Saturday, 25 August 2012
The unintended consequences of passing vague privacy laws
And yet here I was, attending a parallel event called the Turing Festival, sitting through a session on security and freedom. Surely, I thought, if anyone was going to raise a smile about surveillance and the sort of stuff we care about, then one of these speakers might.
And, actually, they did. But they were referring to a Government initiative that I’m taking a Trappist vow of silence on, so that material will be embargoed for a couple of months.
The surveillance session itself took place in a great location – it was in a lecture theatre in a building which was also used as the Edinburgh Fringe performers’ central base – so the morning coffee break involved meeting (and queuing behind) what can only be described as “comic royalty”. Sue – yes, she of Mel and ... – smiled at me and even said a few words. Then, I removed my bag from the spare seat, received another smile, and she ambled away, with said chair, back to join her friends.
Now, what did I learn today data protection-wise that I’m comfortable about talking about? Perhaps the most important thing was about precision and privacy law. And why many lawyers prefer statutes where the drafting is precise, like computer code, so that everyone knows just what it is that needs to be enforced, and what the output will be in specified cases.
But, and it is a big but, the problem with precision and issues as broad as privacy and technology is that the technology always evolves much faster than the law. So the law often struggles (and frequently fails) to keep up. And what we are left with is living in a world where new concepts constantly have to be tested against legal rules that were probably never designed to cover that eventuality in the first place.

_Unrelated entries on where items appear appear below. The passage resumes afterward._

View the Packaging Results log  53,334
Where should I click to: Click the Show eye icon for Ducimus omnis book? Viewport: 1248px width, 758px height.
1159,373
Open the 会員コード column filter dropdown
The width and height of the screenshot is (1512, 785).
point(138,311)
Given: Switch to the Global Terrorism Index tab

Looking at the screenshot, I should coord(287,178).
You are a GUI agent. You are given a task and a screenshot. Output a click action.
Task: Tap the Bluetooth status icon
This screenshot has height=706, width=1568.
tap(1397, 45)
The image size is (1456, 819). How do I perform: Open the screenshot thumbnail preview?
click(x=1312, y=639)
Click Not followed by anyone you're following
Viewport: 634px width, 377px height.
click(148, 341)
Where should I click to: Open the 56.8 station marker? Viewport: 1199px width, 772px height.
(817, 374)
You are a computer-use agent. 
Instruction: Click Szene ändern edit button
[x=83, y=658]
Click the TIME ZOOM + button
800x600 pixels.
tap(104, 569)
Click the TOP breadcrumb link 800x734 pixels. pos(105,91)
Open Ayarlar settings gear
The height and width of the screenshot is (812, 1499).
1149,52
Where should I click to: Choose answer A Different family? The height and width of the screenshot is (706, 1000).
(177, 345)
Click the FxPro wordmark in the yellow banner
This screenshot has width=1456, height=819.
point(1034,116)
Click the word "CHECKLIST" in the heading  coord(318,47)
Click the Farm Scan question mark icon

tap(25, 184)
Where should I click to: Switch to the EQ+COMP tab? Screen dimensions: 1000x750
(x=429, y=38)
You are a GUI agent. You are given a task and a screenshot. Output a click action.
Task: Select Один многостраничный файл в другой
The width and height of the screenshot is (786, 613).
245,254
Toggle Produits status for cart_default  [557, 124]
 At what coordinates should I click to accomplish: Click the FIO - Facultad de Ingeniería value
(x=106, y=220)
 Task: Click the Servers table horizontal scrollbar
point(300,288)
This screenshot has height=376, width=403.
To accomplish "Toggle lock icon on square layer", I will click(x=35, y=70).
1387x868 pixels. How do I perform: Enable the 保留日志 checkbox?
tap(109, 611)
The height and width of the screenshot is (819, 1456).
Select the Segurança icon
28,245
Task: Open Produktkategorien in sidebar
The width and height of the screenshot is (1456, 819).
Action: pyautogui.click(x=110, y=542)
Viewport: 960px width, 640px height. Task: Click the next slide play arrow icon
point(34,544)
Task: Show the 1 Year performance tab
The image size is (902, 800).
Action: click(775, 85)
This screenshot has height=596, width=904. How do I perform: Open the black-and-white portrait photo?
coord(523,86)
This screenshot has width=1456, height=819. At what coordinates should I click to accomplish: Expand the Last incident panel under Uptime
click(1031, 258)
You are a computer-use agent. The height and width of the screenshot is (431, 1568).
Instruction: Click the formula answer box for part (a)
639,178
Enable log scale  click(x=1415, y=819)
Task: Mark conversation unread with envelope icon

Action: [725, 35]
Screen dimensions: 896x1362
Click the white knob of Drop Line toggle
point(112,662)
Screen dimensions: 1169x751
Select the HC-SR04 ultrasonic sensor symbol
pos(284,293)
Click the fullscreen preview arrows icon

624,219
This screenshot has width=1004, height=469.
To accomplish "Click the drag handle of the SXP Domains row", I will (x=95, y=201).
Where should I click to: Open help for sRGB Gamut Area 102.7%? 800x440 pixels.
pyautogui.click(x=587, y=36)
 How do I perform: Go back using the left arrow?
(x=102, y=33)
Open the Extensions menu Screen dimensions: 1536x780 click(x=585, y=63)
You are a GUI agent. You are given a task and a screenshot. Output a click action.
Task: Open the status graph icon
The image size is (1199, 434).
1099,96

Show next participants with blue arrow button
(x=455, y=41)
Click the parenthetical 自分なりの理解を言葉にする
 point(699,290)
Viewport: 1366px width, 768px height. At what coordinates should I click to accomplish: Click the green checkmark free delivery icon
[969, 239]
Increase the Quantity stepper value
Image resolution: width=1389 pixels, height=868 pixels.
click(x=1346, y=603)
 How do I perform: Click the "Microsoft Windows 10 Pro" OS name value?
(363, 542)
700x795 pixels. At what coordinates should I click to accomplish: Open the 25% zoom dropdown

Does this mean that privacy laws that are less specific should be feared? Should we welcome laws that are deliberately designed to be flexible? Or should they be resisted, not because of their sinister intent, but because of the unintended consequences that could result when they are applied to circumstances that those drafting (or reviewing) it never seriously intended?
I’ve usually advocated an approach that allows stakeholders to exercise a healthy dose of pragmatism, as I’ve previously taken the view that people go to work with best intentions, and apply an approach that is designed to benefit the community as a whole, rather than just enrich them personally. But what if I’m wrong? What if there really are lots of people in authority who are just out for themselves? People who adopt sneaky, unethical business practices that cause real harm to their fellow citizens? How should I recalibrate my view on the extent to which such people ought to be able to adopt a pragmatic approach to respecting fundamental values?
I’ve got a lot of thinking to do on the return train to London.
Today’s image is of a notice board in the performer’s central base at the Edinburgh Fringe. It’s littered with post cards from creatives requiring assistance, or just passing on general advice:
“Don’t forget to be awesome” said one.
“Breaketh leggeth [William Shapespeare]”quoth another.
“Our first show had an audience of 12 – awesome” said a third – under which someone had written: “Wow, you got an audience! We’re still working on it”. Under which, in much smaller print, someone else had scrawled: “And so are we.”
The best advice, probably, was the most direct: “Don’t forget to flush.” Or, as another wag put it, “Flush once for moaning Myrtle.”
And finally - sad but true:
According to The Stage, this year saw a record 536 different comedy shows eligible for the three Edinburgh Comedy Awards. That’s more comedy shows than the number of Data Protection Officers who attended the ICO’s Data Protection Officer’s event in Manchester on 6 March.